A:   Private school or home-schooled students typically follow the same steps in applying to dual enrollment as a student from a public high school. Students should check with their high school or adult education counselor or contact their local college campus for guidance on enrollment requirements.
 
Q:  Can students who are 18 years of age or older and still enrolled in high school be admitted to community colleges under the general admissions provisions?
A:  Students who are 18 years of age or older and still enrolled in high school may be admitted to community college under general admissions, dual enrollment, or special admit. Students should check with their local community college to see which provision is best for them.
 
Q:  Are dual enrollment students eligible for priority registration?
A:  Students enrolled in certain dual enrollment programs -- College and Career Access Pathways (AB 288 Programs) or Middle College High School – may be assigned priority registration under Enrollment Tier III and receive an earlier appointment to register for classes. 

Q:  Can international and undocumented students participate in dual enrollment?
A:  Both international and undocumented students can enroll in dual enrollment courses, but they may be required to pay non-resident fees. College boards may be able to waive these fees for special admit part-time students who meet certain requirements.
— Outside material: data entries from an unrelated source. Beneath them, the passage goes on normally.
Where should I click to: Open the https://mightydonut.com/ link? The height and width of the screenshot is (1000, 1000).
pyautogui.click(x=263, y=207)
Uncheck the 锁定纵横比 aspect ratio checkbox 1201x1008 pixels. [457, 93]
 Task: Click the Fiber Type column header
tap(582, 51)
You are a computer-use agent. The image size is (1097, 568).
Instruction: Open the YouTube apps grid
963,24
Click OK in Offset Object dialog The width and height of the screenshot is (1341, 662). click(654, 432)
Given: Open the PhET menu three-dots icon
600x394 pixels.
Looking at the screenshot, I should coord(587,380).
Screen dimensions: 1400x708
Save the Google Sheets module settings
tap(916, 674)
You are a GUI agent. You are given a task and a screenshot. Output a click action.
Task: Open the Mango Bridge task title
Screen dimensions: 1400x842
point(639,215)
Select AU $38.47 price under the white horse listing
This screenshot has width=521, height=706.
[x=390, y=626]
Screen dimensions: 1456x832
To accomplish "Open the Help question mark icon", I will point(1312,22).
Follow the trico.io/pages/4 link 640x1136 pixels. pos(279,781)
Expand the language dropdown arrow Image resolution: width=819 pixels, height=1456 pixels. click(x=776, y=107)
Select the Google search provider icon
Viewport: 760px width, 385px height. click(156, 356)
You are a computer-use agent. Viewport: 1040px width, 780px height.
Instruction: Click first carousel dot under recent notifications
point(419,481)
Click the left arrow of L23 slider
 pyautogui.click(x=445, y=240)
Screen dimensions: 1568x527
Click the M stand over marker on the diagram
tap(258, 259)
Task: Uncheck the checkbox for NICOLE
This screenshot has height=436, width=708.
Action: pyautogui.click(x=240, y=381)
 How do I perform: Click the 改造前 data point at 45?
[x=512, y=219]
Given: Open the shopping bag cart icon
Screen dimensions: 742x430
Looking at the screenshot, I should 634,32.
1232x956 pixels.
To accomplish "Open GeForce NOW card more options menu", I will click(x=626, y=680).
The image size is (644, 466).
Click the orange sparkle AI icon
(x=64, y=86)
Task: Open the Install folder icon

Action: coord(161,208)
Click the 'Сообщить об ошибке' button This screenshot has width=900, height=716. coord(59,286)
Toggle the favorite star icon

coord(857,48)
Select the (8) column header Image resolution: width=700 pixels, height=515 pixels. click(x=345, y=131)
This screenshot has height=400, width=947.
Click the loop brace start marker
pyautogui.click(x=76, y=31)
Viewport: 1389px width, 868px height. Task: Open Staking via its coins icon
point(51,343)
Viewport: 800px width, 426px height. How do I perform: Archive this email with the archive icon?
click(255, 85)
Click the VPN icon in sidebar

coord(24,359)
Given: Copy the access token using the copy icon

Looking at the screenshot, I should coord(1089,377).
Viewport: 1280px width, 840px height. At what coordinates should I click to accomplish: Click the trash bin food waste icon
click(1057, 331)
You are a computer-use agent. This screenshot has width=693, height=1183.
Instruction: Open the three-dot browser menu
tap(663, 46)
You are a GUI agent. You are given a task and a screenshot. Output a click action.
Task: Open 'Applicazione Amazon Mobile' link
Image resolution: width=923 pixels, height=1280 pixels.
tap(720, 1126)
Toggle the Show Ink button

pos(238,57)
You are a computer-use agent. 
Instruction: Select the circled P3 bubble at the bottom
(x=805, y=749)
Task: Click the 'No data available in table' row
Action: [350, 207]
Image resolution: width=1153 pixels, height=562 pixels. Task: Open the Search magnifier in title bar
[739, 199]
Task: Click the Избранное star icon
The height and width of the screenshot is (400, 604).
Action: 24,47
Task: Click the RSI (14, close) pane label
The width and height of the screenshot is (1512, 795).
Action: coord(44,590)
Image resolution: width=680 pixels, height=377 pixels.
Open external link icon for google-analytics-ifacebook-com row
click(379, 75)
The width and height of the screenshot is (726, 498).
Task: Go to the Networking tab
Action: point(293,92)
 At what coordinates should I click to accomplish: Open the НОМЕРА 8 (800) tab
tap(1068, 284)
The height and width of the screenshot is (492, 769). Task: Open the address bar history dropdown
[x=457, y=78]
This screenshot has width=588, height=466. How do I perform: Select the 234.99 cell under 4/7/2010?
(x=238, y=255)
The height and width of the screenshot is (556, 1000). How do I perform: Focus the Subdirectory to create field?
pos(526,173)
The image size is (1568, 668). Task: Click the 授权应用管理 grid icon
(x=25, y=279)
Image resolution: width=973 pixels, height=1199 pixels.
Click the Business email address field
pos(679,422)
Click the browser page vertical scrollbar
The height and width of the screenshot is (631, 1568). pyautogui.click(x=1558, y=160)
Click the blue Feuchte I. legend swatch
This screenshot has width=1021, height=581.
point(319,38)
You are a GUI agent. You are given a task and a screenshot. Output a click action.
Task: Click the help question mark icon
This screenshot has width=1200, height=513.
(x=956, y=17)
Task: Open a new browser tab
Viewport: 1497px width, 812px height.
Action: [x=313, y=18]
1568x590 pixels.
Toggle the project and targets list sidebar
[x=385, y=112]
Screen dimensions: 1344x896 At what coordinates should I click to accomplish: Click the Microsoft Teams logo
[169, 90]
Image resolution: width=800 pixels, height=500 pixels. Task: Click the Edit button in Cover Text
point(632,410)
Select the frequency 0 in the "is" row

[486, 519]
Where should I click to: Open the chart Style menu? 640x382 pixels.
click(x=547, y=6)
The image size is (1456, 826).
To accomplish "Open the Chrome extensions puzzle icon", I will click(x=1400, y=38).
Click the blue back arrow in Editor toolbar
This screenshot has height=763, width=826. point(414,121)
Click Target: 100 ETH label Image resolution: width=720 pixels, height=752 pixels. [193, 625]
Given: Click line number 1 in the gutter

Contact your local college to discuss your status and to discuss a possible fee waiver.
 
Q:  Can a student attending a noncredit or adult education high school or equivalency program participate in dual enrollment?
A:  Yes, with SB 554 becoming effective on January 1, 2020, legislation expanded dual enrollment to include students attending a noncredit or adult education high school diploma or equivalency program.
 
Q:  What should students and/or parents need to know before participating in dual enrollment?
A:  Dual enrollment offers many benefits, such as a chance to begin college early, master college-level coursework, and learn to navigate the college environment. However, students and parents should know the following:
·  The grades earned in dual enrollment courses will be part of the permanent student record and college transcript. Poor grades in dual enrollment courses can hurt students’ chances of receiving financial aid as well as their eligibility to enroll in a four-year college or university. 
·  Dual enrollment courses may count toward a total unit cap on financial aid or course enrollment limits.
·  Students might be responsible for expenses such as textbooks and supplies, transportation to and from campus, and meals while attending courses at the campus. Students interested in dual enrollment should speak with a counselor at the high school or adult education school they are currently attending prior to enrolling to determine if the program is right for them.